The Ambulatory Surgery Center at University of Iowa Hospitals and Clinics
Iowa City, Iowa
Before: 6 ORs; 29 pre-op and post-op bays
After: 8 ORs, each equipped with new LED light systems; 29 pre-op and post-op bays

Never too early to upgrade
This freestanding, hospital-affiliated surgical center, originally opened in March 2007, wasn't even open a full year when it became apparent that it was going to need an upgrade. "We found ourselves in December of that year realizing we were running into capacity issues," recalls ASC Director Douglas Merrill, MD. The planners anticipated that the 45,000 square-foot facility would accommodate about 6,000 procedures per year; at nine-and-a-half months, it was up to 5,174 procedures. "We were getting in the upper 70s of percent utilization," says Dr. Merrill. "In my experience, when you hit the mid-80s of percent utilization, you start to see declines in efficiencies." Fortunately, the ASC was designed with future upgrades in mind: Two shell ORs were left at the far end of the surgical wing. To accommodate the growing caseload and intercept any potential capacity problems, the hospital began developing those rooms before the ASC's first anniversary.

A key feature of the ASC's design from the outset was standardization. Unlike many facilities that have mirror-image ORs, every outlet, lighting unit, cart and piece of equipment is in the same place and on the same side of the ASC's eight ORs. "Having everything built exactly the same way means any one of the surgeons can lock into any capability," says Dr. Merrill. In keeping with the standardized model, the expansion project created an opportunity to upgrade all eight of the facility's ORs with new LED light systems. Dr.
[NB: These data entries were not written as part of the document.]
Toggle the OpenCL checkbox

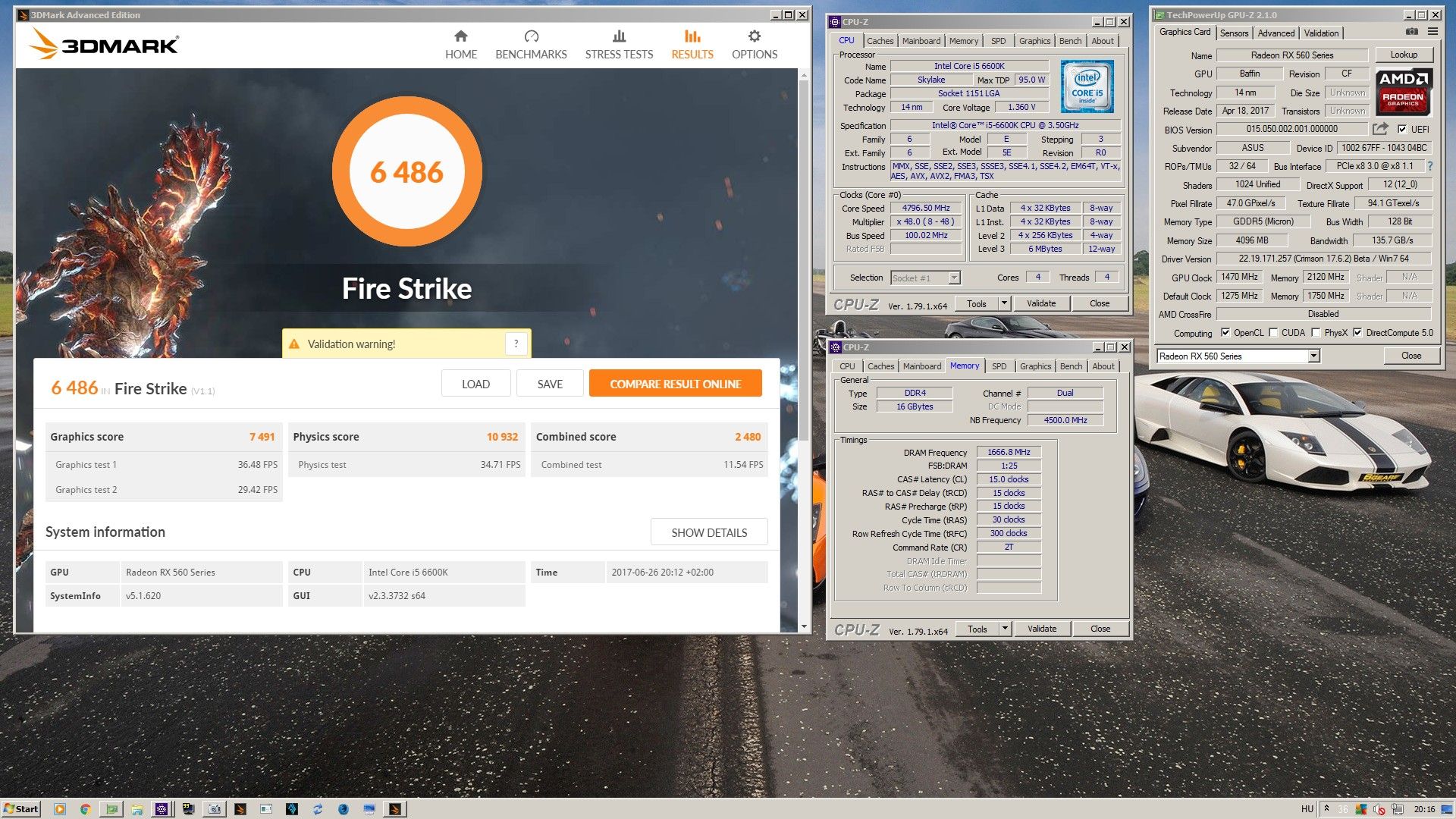(x=1225, y=333)
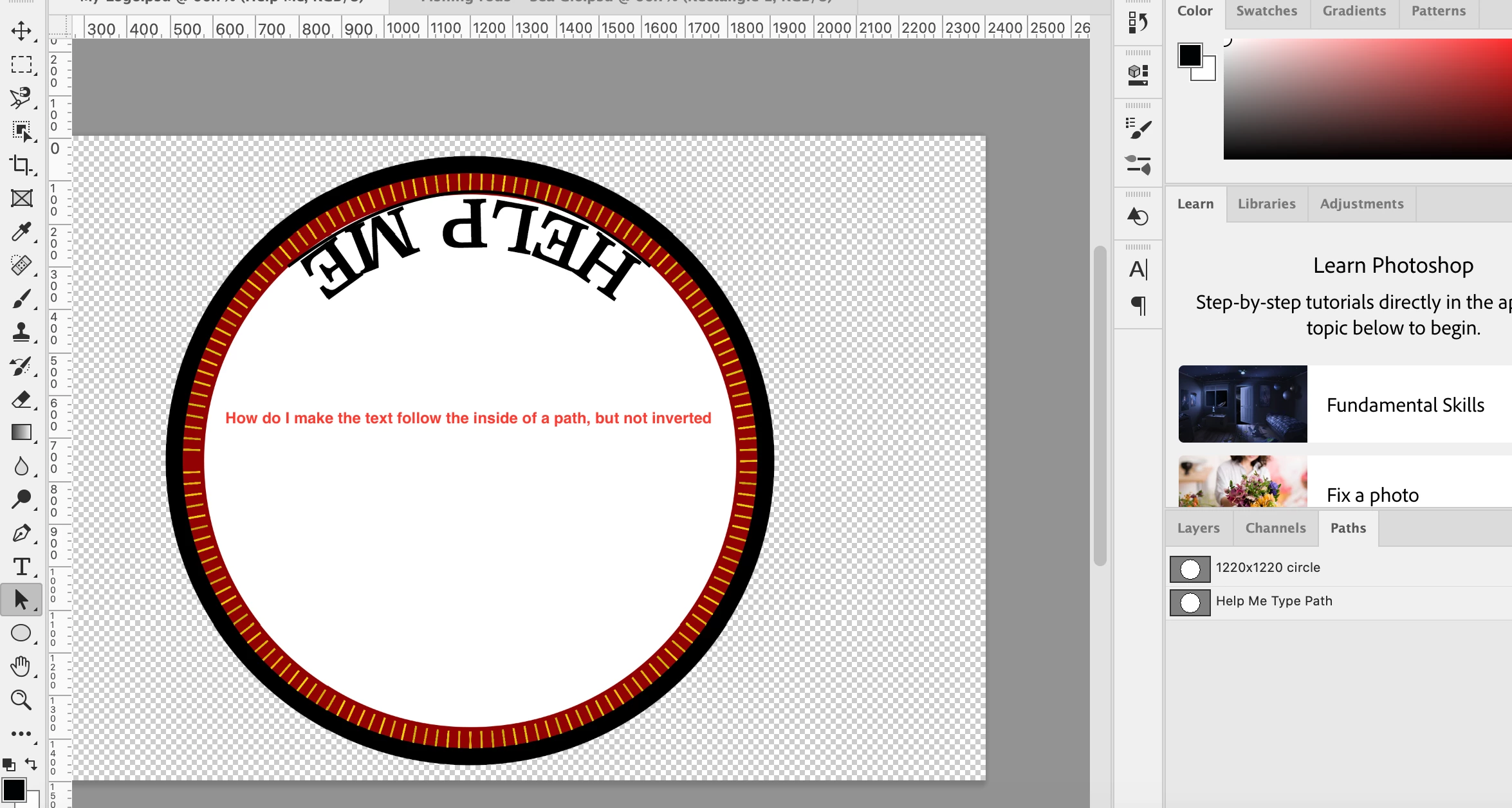This screenshot has width=1512, height=808.
Task: Expand the Edit Toolbar three-dots menu
Action: [21, 733]
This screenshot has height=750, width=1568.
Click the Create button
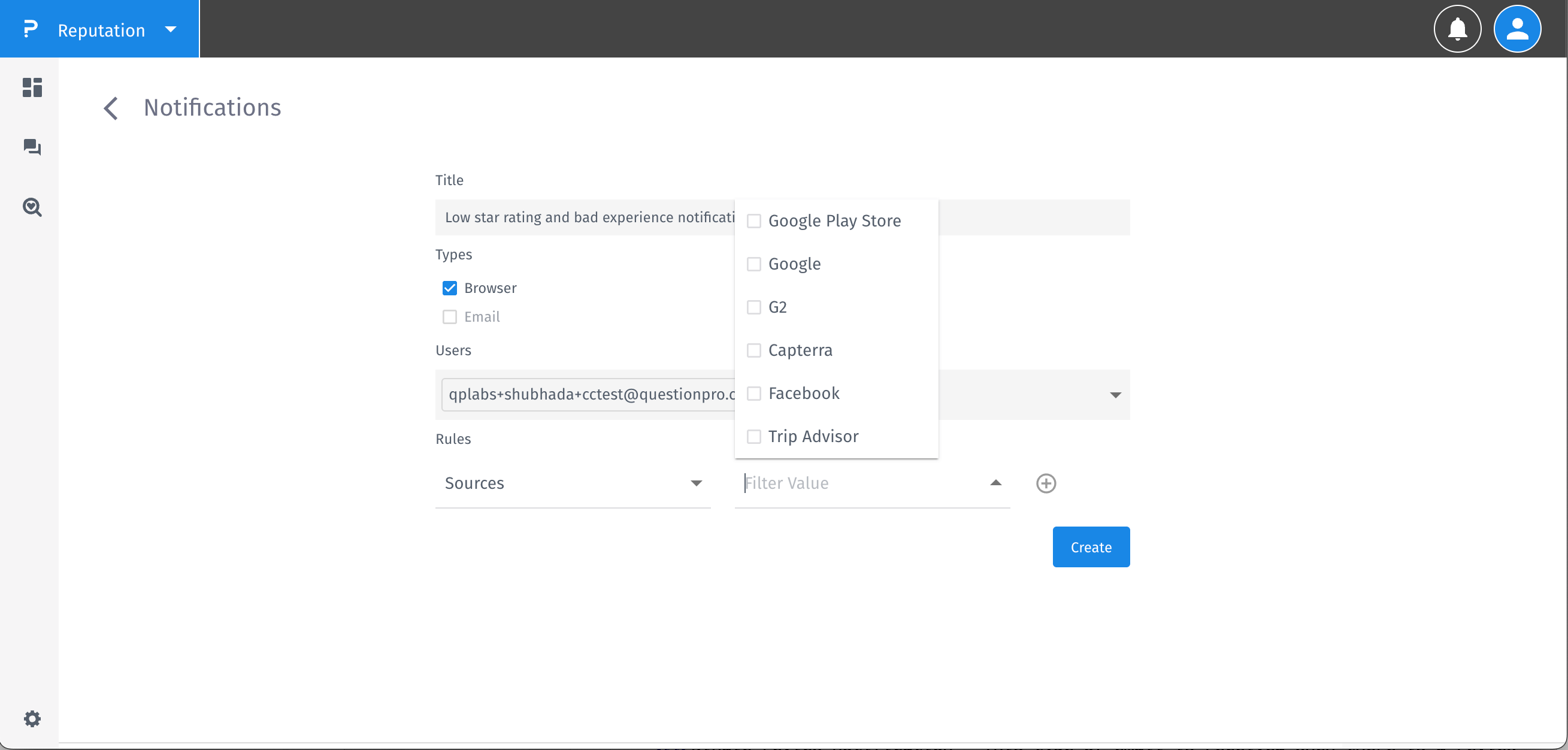pyautogui.click(x=1090, y=547)
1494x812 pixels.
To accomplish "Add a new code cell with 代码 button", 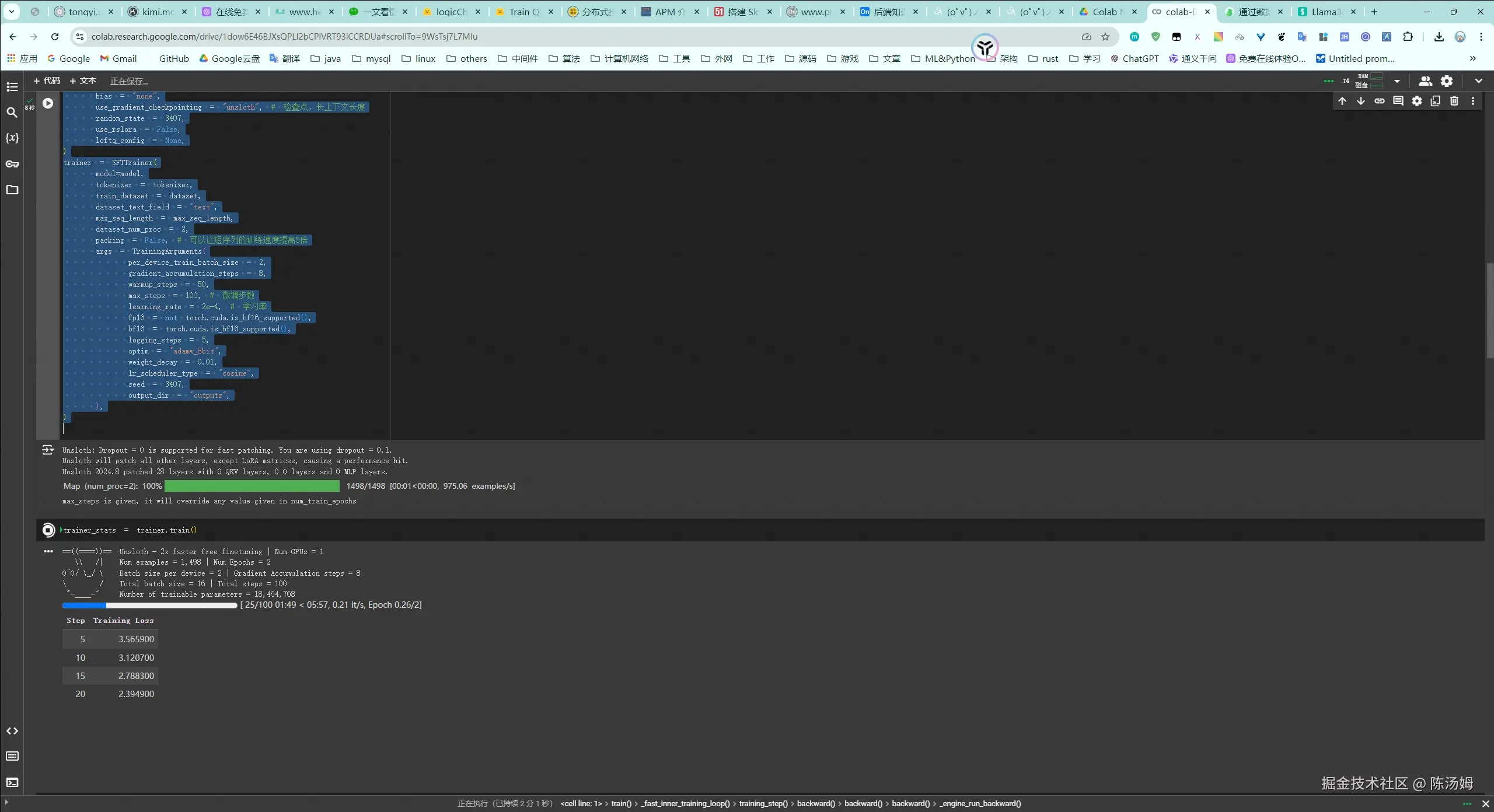I will [47, 80].
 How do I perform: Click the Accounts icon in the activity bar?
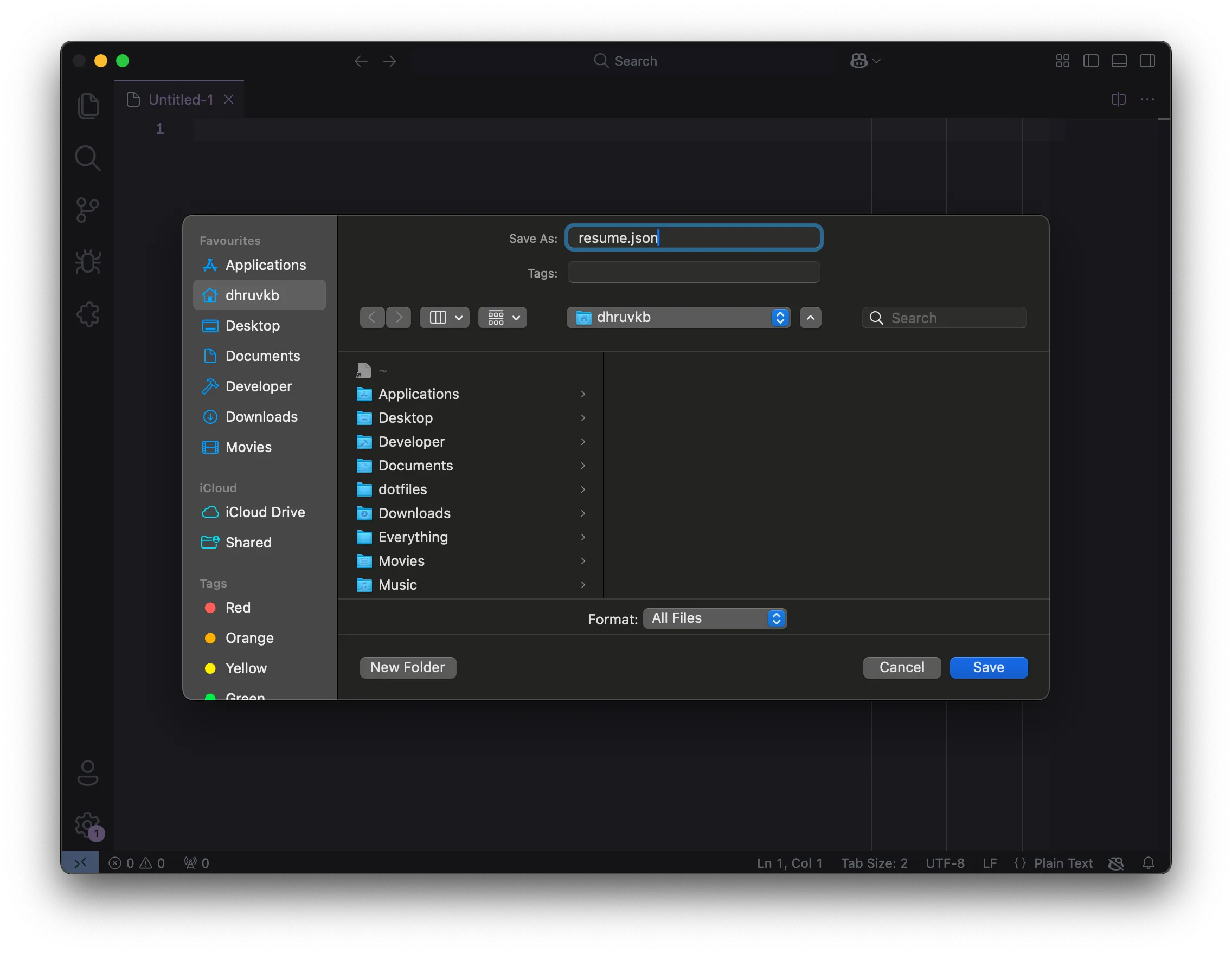pos(88,773)
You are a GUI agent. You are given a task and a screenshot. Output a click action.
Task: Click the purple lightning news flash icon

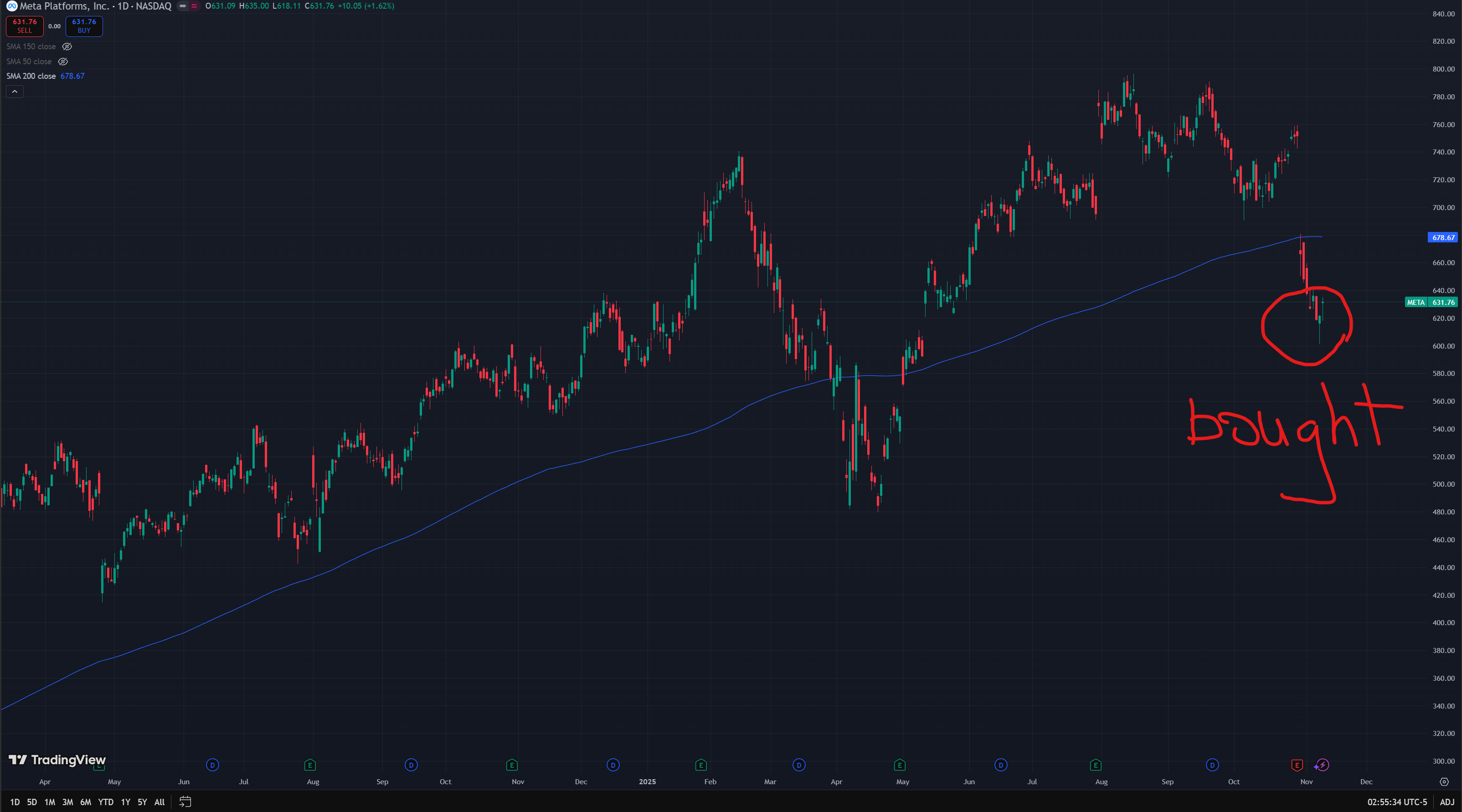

Merrill says they had their eye on LED lights from the outset, but the models they wanted didn't have FDA approval by the time the center opened in 2007. Instead of just outfitting the new ORs with the LED lights one year later, they decided to upgrade all the rooms at once, giving everyone the same state-of-the-art technology to work with.

The two new rooms opened in July 2008, and the ASC is now averaging more than 30 cases a day, compared with about 24 cases per day before, says Dr. Merrill. The expansion also let the center diversify its caseload, freeing up OR time for retinal and GYN surgeons who hadn't been able to bring their cases over from the hospital due to time and capacity constraints.

Dr. Merrill points out that additional capacity brings additional challenges. When you add space and patients, you've also got to add staff, and most communities don't have a huge pool of people with freestanding ASC experience, he says. "When you do an increase in capacity, you're pretty much set with asking hospital folks to come in and do the job." Dr. Merrill says he was fortunate to find people who quickly bought into the ASC model, but keeping efficiency levels high is still an ongoing battle. "Once again we're approaching 70 percent utilization," he notes, adding that management has to be more diligent about monitoring throughput and making decisions about which cases are brought over from the hospital.